In an interview with IndieWire, Barbie director Greta Gerwig said "When Lizzo came on, she basically wrote and riffed on top of what [Ronson and Wyatt] had written as a base. She knew exactly what was funny about [the film], and what she was doing with her lyrics was the same kind of humor that we were doing; when she was literally singing what you're seeing on screen, it was so deeply funny and all of sudden, as a result, it felt like it all went together." Editor Nick Houy said the song "suddenly changed the way people saw the beginning" of the movie. "It solved all of the problems we were having, which weren't crazy, but I remember everyone suddenly got the tone of the movie immediately in a way they hadn't before."

==Composition==
"Pink" has been described as similar in style to "bouncy 80s soft-pop", and taking inspiration from "All Night Long (All Night)" by Lionel Richie. Congas and horns are used in the instrumental. In the lyrics, Lizzo narrates the morning routine of the film's titular main character, such as waking up in the world of Barbie and meeting with her Barbie friends.

==Critical reception==
The song received generally positive reviews from music critics. Danielle Chelosky of Uproxx praised it for Lizzo's "typically buoyant, extravagant ambiance and her confident vocals". Alex Rigotti of NME wrote, "Opener 'Pink' is a smooth disco number from Lizzo, who is her effortlessly charismatic self." Reviewing Barbie the Album for Paste, Victoria Wasylak stated "No one commits to the bit more than Lizzo, though, who offers a rose-colored preview of Barbie's eerily chipper universe on opening track 'Pink.' Yes, the song involves Lizzo spelling its simplistic title. Yes, its femme-forward, can-do lyricism vaguely echoes the Bob the Builder theme. No, it doesn’t hold its own outside of the movie, but that's only because 'Pink' sets the scene in stiletto-sharp detail that sounds juvenile anywhere outside of 'Barbie Land.'" Hollie Geraghty of Rolling Stone UK wrote, "From the funky opening beats and whimsical story narration of 'Pink', Lizzo quickly sets the mood for 17 tracks of Barbie girl abandon." Tanatat Khuttapan of The Line of Best Fit commented the song "offers sun-lit, languid dance grooves to greet our new company with theatrical vivacity."

Cat Zhang of Pitchfork gave a negative review, writing "And so you have songs like Lizzo's 'Pink,' which, even with congas, horns, and jubilant backing vocals, scans as a more insipid iteration of her usual you-go-girl jams: 'What you wearing? Dress or suit?
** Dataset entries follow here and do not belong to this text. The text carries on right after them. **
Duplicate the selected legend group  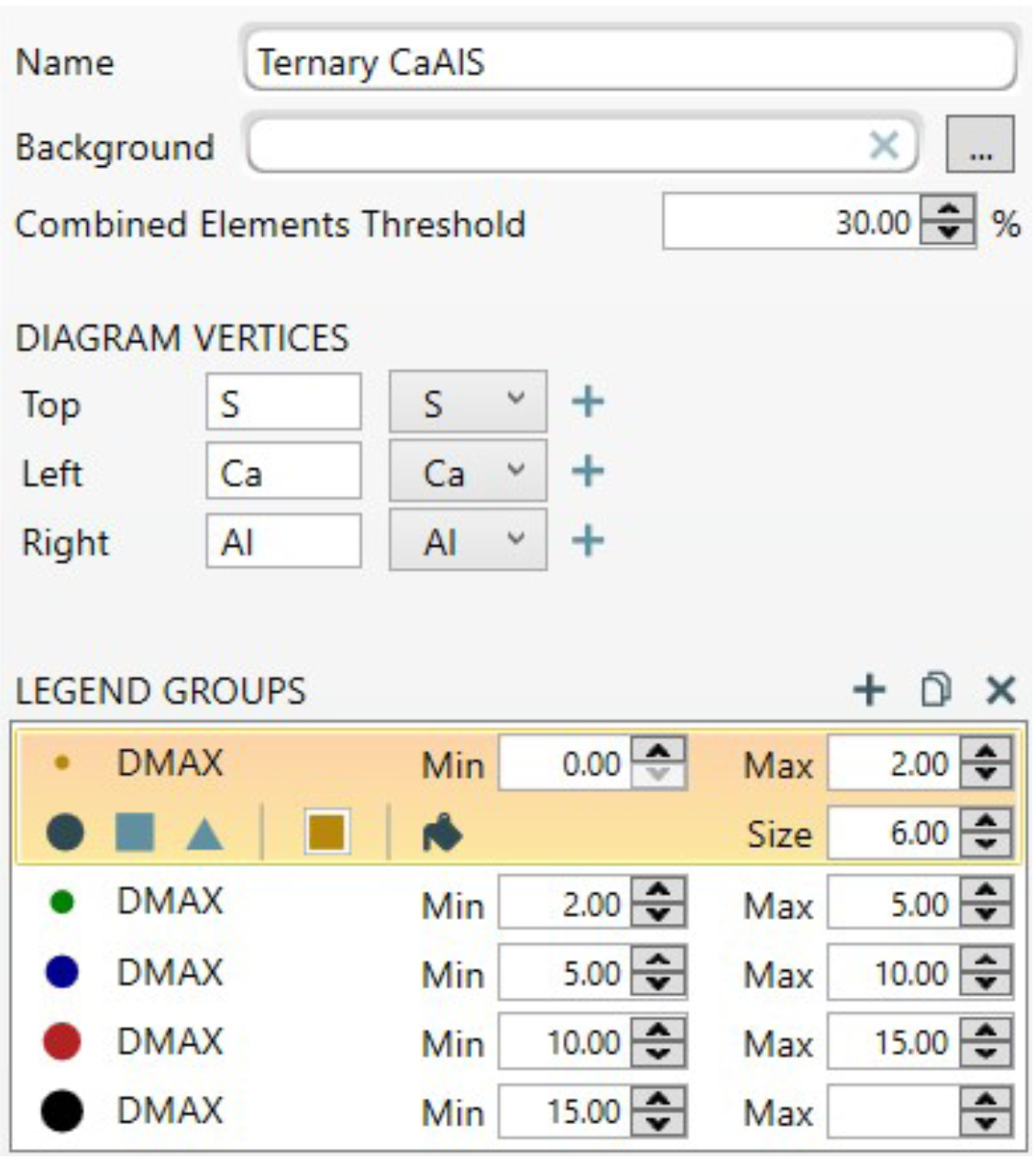pos(935,690)
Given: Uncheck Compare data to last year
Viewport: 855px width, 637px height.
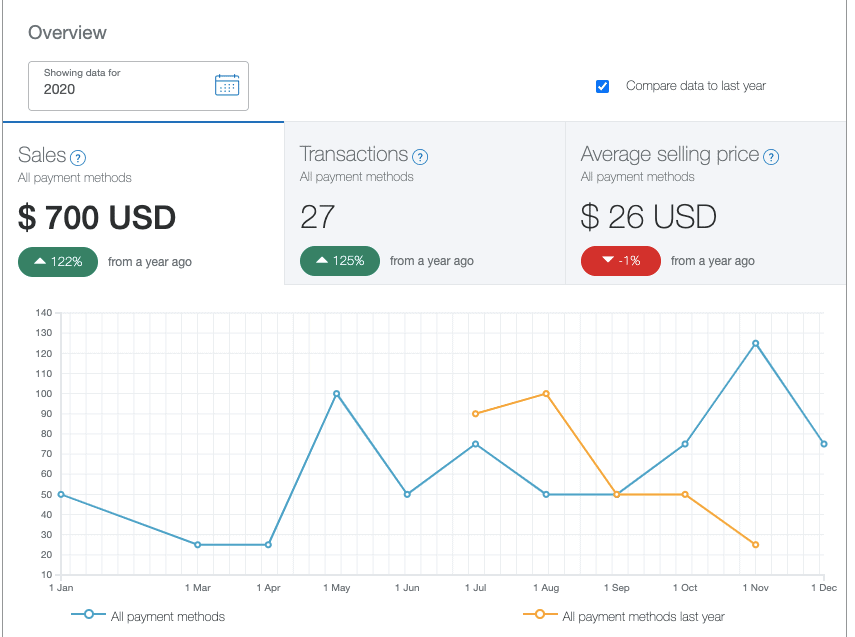Looking at the screenshot, I should click(x=603, y=86).
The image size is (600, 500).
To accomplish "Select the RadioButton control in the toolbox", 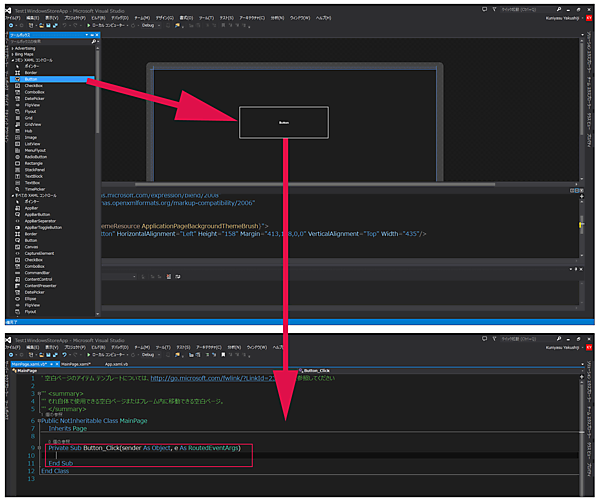I will tap(36, 156).
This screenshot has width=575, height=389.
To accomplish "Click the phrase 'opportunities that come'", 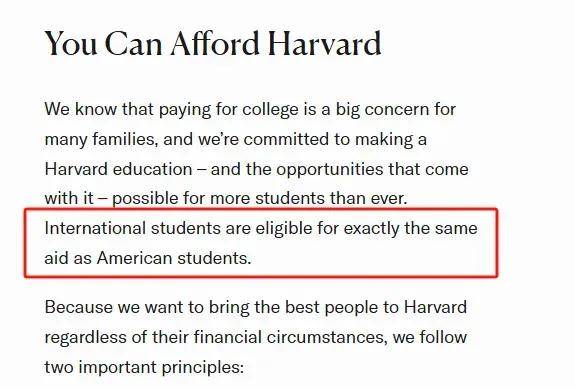I will (372, 170).
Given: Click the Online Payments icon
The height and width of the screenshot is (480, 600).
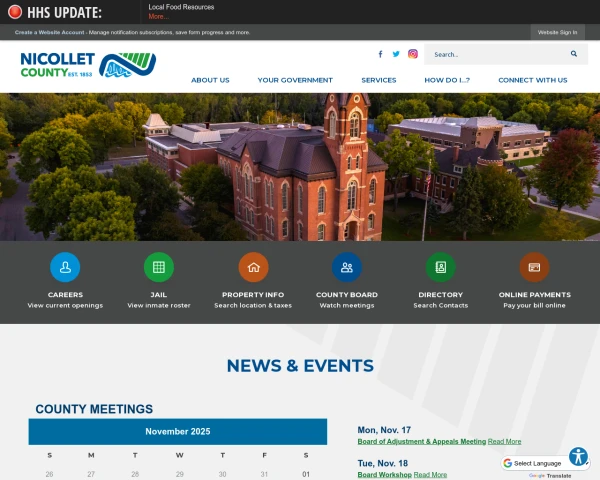Looking at the screenshot, I should (x=535, y=267).
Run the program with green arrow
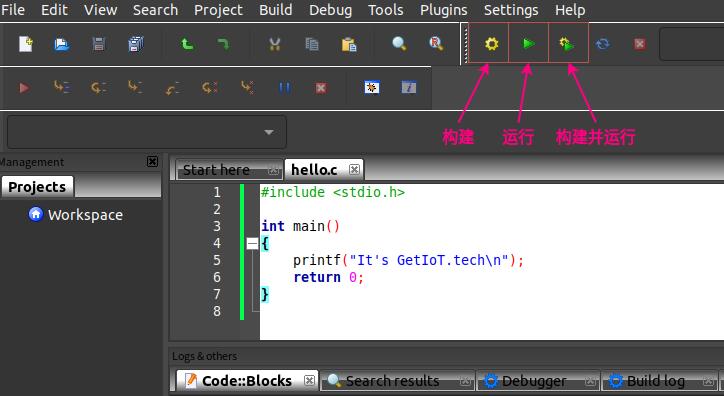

Either way that power looks so good on you,' she coos, ostensibly satirizing an affirmation culture that blindly validates women's choices." Lucas Martins of Beats Per Minute also criticized the song, commenting it sees Lizzo "singing over a less intense version of the disco sound she's done before."

Music critics have drawn comparisons between "Pink" and "Perfect Day" by Hoku, the opening song of the soundtrack to the 2001 film Legally Blonde.

=="Pink (Bad Day)"==
An alternative version of the song titled "Pink (Bad Day)" was released on July 29, 2023. In the film, this version is played when the titular character is having an existential crisis. The song, although in the film, was not released on the soundtrack. Instead, it was released as a bonus track to the album, specifically the Bonus Track Edition, the VMP Designer Edition, and the Character Editions. Although the original version of the song charted, this version of the song did not chart.

==Charts==

Chart performance for "Pink"
| Chart (2023) | Peak position |
|---|---|
| Australia (ARIA) | 86 |
| Canada Hot 100 (Billboard) | 89 |
| Global 200 (Billboard) | 156 |
| Ireland (IRMA) | 36 |
| UK Singles (Official Charts) | 27 |
| US Bubbling Under Hot 100 (Billboard) | 6 |

==Certifications==

Certifications for "Pink"
| Region | Certification | Certified units/sales |
| United Kingdom (BPI) | Silver | 200,000^{‡} |
^{‡} Sales+streaming figures based on certification alone.